Once we had pitched the tent, we still had several hours of daylight, so I suggested to Brent that we head back out to scout the way forward and blaze a trail, which would save us time the next day. Brent agreed.

In the recesses of the forest, the mosquitoes and blackflies were twice as bad as in the open near the lakeshore. Therefore, we gave ourselves an extra dousing of bug spray and pulled our mesh
bug nets over our heads. I tucked mine in beneath my faded brown fedora. As a rule, when confronted with some looming challenge, I always anticipate the worst, which usually allows me to remain unflappable in the face of any difficulty, since it is never as bad as what I had expected. With map and compass, I led the way into the gloom of the moss-draped woods. The ground near the lakeshore was soggy and uneven, but soon the country began rising and we were heading up a sparsely treed slope where a forest fire had burnt through some years before. Charred black spruces and tamaracks dotted the landscape, while juniper bushes and other emergent shrubbery cloaked the ground.

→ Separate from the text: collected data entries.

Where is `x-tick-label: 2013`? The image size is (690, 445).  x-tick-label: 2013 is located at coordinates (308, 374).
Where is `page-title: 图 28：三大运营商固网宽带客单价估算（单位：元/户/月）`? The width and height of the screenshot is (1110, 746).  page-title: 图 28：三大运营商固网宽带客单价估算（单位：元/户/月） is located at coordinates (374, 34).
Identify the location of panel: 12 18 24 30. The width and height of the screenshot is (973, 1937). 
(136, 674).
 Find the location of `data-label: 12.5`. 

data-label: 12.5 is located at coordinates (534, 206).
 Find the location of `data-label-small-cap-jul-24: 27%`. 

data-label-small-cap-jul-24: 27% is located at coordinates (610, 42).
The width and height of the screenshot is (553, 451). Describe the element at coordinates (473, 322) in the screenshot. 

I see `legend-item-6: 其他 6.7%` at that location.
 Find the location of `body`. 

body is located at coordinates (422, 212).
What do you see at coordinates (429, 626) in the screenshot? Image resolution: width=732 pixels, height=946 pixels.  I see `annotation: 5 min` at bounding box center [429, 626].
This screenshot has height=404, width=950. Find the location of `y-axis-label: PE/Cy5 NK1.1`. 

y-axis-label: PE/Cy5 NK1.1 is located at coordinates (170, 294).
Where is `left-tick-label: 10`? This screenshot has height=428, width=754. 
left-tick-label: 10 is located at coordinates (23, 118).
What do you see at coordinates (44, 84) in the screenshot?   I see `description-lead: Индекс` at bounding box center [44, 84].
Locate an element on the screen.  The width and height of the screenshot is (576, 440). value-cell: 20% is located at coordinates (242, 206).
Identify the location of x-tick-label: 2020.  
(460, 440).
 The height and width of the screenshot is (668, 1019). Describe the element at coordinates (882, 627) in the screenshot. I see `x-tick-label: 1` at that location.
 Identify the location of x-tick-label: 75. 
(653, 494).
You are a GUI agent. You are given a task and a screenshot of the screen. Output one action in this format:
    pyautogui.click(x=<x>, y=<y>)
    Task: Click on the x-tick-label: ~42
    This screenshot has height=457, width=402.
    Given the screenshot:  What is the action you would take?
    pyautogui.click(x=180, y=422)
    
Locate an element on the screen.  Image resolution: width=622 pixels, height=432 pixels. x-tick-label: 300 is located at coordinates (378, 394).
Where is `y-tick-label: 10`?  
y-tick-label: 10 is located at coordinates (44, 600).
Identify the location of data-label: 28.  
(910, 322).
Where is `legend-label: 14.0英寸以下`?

We had to maintain a course due east in order to find the nameless lake we were seeking. Aided by the setting sun, I navigated with my brass surveyor's compass. Meanwhile, Brent followed behind, blazing the straggly trees to mark a crude trail. The blazes were critical for when the time came to undertake the actual portage—the backbreaking labour of carrying our heavy backpacks, food barrels, and finally the canoe through the forest. I knew all too well that when struggling under heavy loads, swarmed by hordes of biting insects, staggering through at turns thick brush and open swamp, battling both physical and mental fatigue, only a few missteps would be sufficient to make us lose our way. For that reason, large blazes were essential.

“Remember, Brent, blaze the trees front and back. We have to be able to see them from both directions,” I said, wiping sweat from my brow.

As we plunged onward, Brent began to tire—though more from lack of enthusiasm than physical exhaustion. His blaze marks were feeble and indistinct—we would never be able to spot
them. Despite my gentle cautioning that he needed to make them bigger, Brent kept up with his timid hatchet strokes. Reluctantly, I took over with the hatchet, hacking four inch slices of bark off the tamaracks and spruces while still navigating with the compass. Navigating in the monotonous woods demanded considerable concentration, but I found myself having to multitask still further given the low state of Brent's morale. It was essential to keep his spirits high so that he would stay engaged in the journey—to that end, while swatting flies, hacking trees, and orienting with the compass, I kept up a cheerful banter on Brent's favourite subjects, trying to buoy his spirits. For a while it seemed as if we were making fine progress; we were on schedule, and the terrain wasn't as difficult as it had been in the Again River watershed. But as I continued to trudge along, slicing at the trees, I no longer heard Brent behind me. I turned around, and he was nowhere in sight.

“Brent? Where are you?” There was no reply. I retraced my steps and came upon Brent standing statue-like behind a cluster of black spruces, a dumbstruck expression on his face.

“What's wrong?”

Brent snapped out of his reverie and looked at me. “Adam,” he said slowly and with emphasis, “this is totally insane. There is no way in hell we can portage through this.”

I tried to laugh it off. “Of course we can. It's not that difficult. Wes and I have done worse.”

“There is no way we can carry the canoe through this. Just portaging around the gorge was hard enough. Doing this would be
impossible
.”

“Everyone feels like that at the start of any big expedition. It's natural. It takes a while to get used to the routine. Once you
get broken in, you'll find it much easier,” I said, trying to hide my exasperation.